Ma per il Ticino, in soldoni, che cosa significa l’entrata in vigore dell’accordo? «Dire esattamente quanto incasseremo di più è prematuro, ma posso senz’altro affermare che si tratta di un accordo migliorativo per il nostro cantone», risponde Giordano Macchi, a capo della Divisione delle contribuzioni. Questo per tre ragioni. La prima risiede negli introiti derivanti dall’imposta alla fonte, destinati a crescere. «I nuovi frontalieri - ricorda - pagano in Svizzera le imposte alla fonte nella misura dell’80%. I vecchi frontalieri, invece, sono tassati sul 100% dell’imponibile». Attualmente - e fino al 2034 - la Confederazione è però tenuta a versare all’Italia il 40% delle imposte alla fonte prelevate ai vecchi frontalieri, i cosiddetti ristorni. Ciò significa che la Svizzera ora trattiene il 60% di quanto versato dai vecchi frontalieri e l’80% dei nuovi. «Ogni anno che passa, però, con il numero di nuovi frontalieri che andrà ad aumentare a scapito dei vecchi, riusciremo a trattenere sempre più gettito proveniente dall’imposta alla fonte». Già quest’anno, quindi, il Ticino dovrebbe incassare di più. «E sarà così ogni anno, fino al 2034, che sarà quello migliore», assicura Macchi. Tra dieci anni, infatti, secondo gli accordi i ristorni saranno definitivamente aboliti: «Potremo quindi trattenere il 100% dei ristorni dei vecchi frontalieri, più l’80% di quelli dei nuovi. Toccheremo quindi il picco storico. Poi, la curva tornerà lentamente a scendere».

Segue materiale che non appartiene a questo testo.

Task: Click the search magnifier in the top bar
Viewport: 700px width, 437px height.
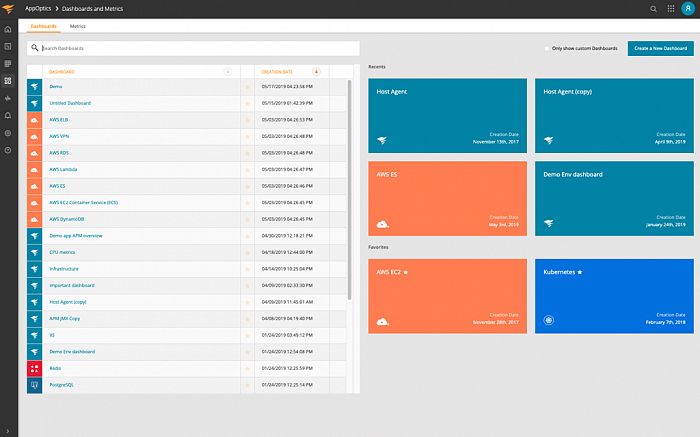Action: (653, 9)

Dal 2035 in avanti, infatti, il Ticino conterà sempre meno vecchi frontalieri, sostituiti dai nuovi. I quali, versando come detto l’80% di imposta alla fonte e non il 100%, genereranno un gettito minore». C’è poi una seconda novità contenuta nell’intesa che permetterà al Ticino di guadagnare un tesoretto di «diversi milioni di franchi»: il cumulo dei redditi. Ancora Macchi: «In pratica, se un frontaliere - sia vecchio che nuovo - ha un coniuge che lavora, il nuovo accordo prevede che i due stipendi vengano sommati. Ciò significa che verrà applicata un’aliquota più alta di quella sin qui pagata e noi incasseremo di più». Infine, qualche soldino dovrebbe arrivare anche da un ulteriore cambiamento, che questa volta riguarda i «frontalieri al contrario», ossia coloro che risiedono in Svizzera ma lavorano in Italia. Sì, perché in base al nuovo accordo «per un quinto queste persone saranno imponibili anche in Svizzera», dice Macchi. «Non varrà molto a livello di incassi, perché si tratta di un numero esiguo di persone. Ma in virtù della reciprocità stabilita dalla nuova intesa, è una possibilità ulteriore che ci viene concessa e che frutterà comunque qualche entrata aggiuntiva». Insomma, ribadisce, «la nuova intesa porterà dei miglioramenti, a livello fiscale, per il nostro cantone». Ciononostante, un fattore peggiorativo esiste - ammette Macchi - ed è determinato dal ritorno al moltiplicatore medio comunale. «L’articolo 4 dell’accordo introduce il principio della non discriminazione. Ciò significa che si deve rispettare l’uguaglianza di trattamento con l’usuale imposizione in Svizzera ed è vietata una discriminazione che determini un carico fiscale superiore per il solo motivo di essere frontalieri. Di conseguenza, il moltiplicatore di imposta comunale è sceso dal 100% alla percentuale media, attorno all’80%». In pratica, si tratta quindi di un piccolo «sconto» per i vecchi frontalieri, che beneficeranno di una riduzione complessiva delle imposte che potrebbe aggirarsi tra il 5 e il 10% totale. Il gettito fiscale, rimarca comunque in conclusione Macchi, «dipenderà anche dal numero e dal livello salariale dei frontalieri».